As the 2016 campaigns continue, candidates are spending more on advertising that attacks the other candidates. But who’s getting targeted most by the negative ads?
It depends on how you measure that.

From Jan. 31-Feb. 16, Marco Rubio has been hit the hardest by negative Super PAC spending. More than $5.5 million has been spent to oppose Rubio, nearly twice as much as the second-closest candidate. Rubio may get some relief in the coming days, however. More than 60 cents of every dollar spent against Rubio came from Right to Rise, the Super PAC affiliated with Jeb Bush. With Bush dropping out, Rubio will become a bigger target from other campaigns, but they don’t have the same firepower that Bush’s Super PAC did.
In that same time span, Bush, Kasich and Trump were targeted roughly equally by negative campaign spending: Between $2.6 million-$2.8 million. Ted Cruz has been left relatively untouched, with less than $1 million spent against him. Same with Hillary Clinton.

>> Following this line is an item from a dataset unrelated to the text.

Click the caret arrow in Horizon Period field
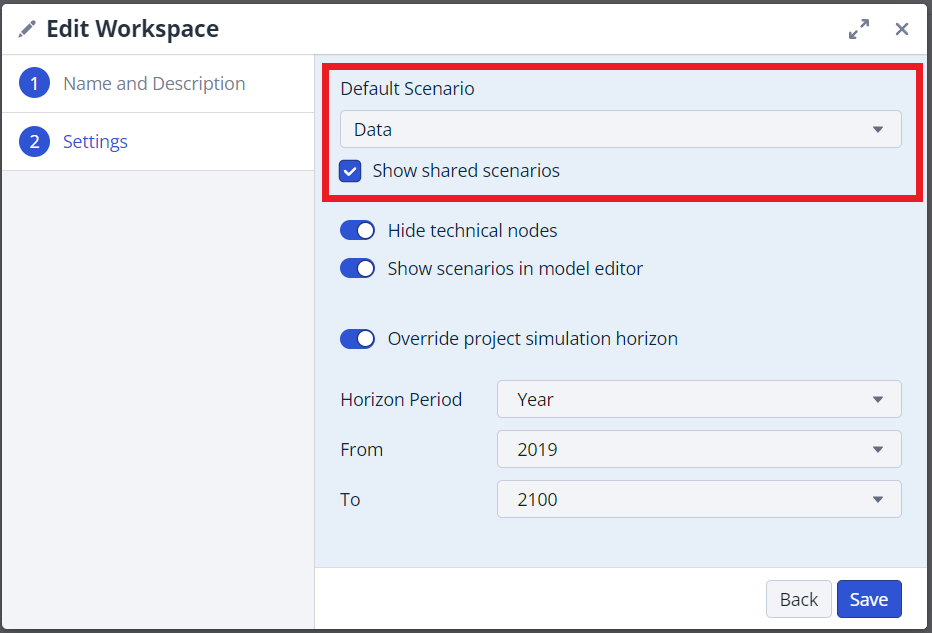 [x=877, y=399]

Note that money spent against Clinton generally comes from Republicans, not her Democratic competitor Bernie Sanders.
Interestingly, Trump is the only candidate to have large sums of money spent against him by independent Super PACs that aren’t affiliated with a particular candidate. Between Club for Growth Action and Our Principles PAC, almost 90 percent of the spending against Trump has come from independent Super PACs.
Keep in mind, this is only spending from Super PACs, and it includes only the 15 largest ones in the 2016 cycle. Campaigns do their own spending, but those data are harder to track.

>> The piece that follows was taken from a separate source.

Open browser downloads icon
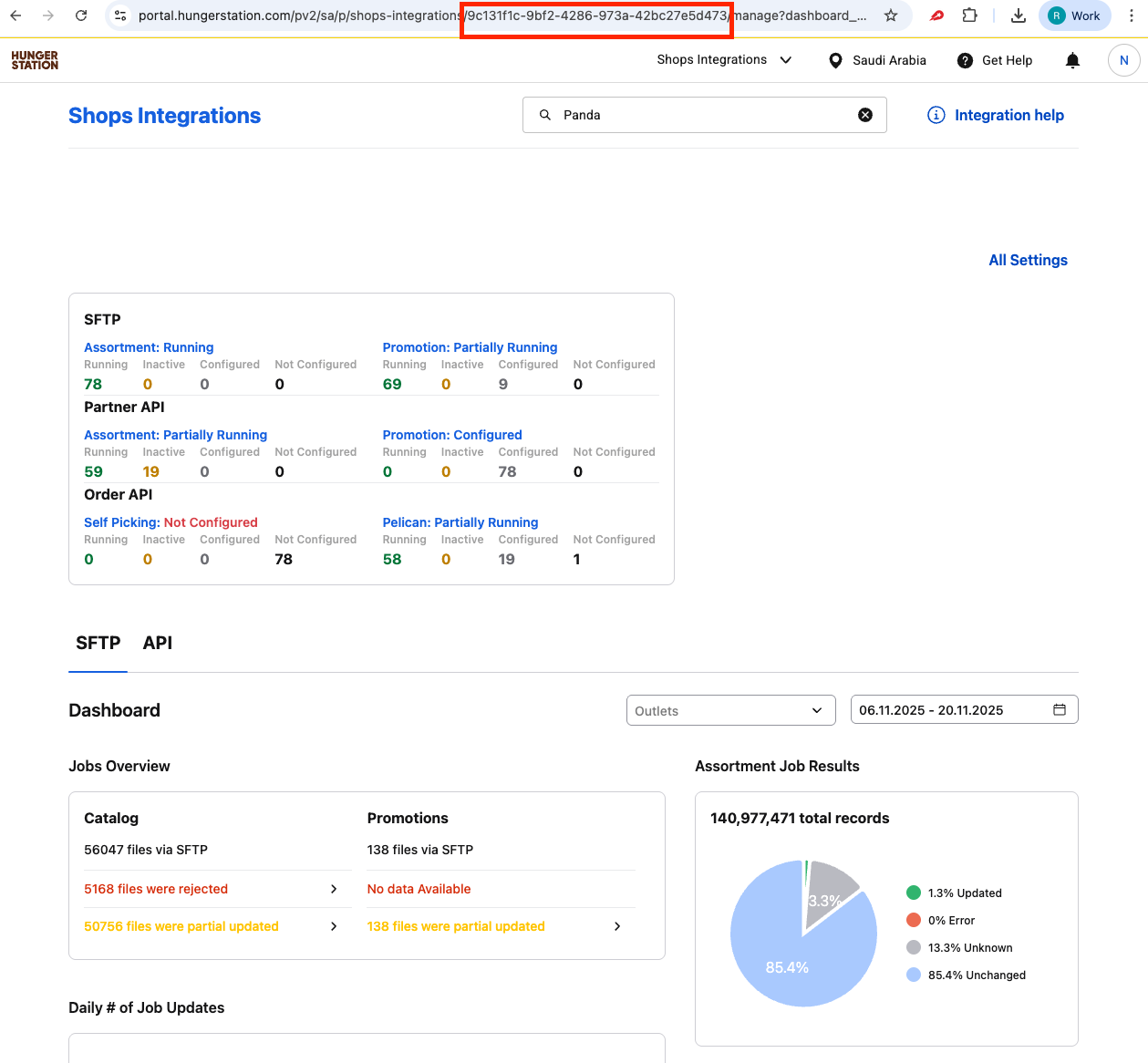 coord(1019,15)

The number of negative commercials released by Super PACs and campaigns is another way to track who’s getting targeted most often. By this metric, Trump has been targeted most often, by 16 commercials from Jan. 31-Feb. 16. More than a third of those ads have come from Cruz.
The ads targeting Rubio have come from a variety of sources: four from Bush or his Super PAC, three from Cruz or his Super PAC, three from Kasich’s Super PAC and one from the Chris Christie campaign before he dropped out of the race.
Only one commercial has attacked Clinton, and that came from Marco Rubio. Neither Clinton nor Sanders has attacked the other in a negative ad.
Jason Russell is a commentary writer for the Washington Examiner.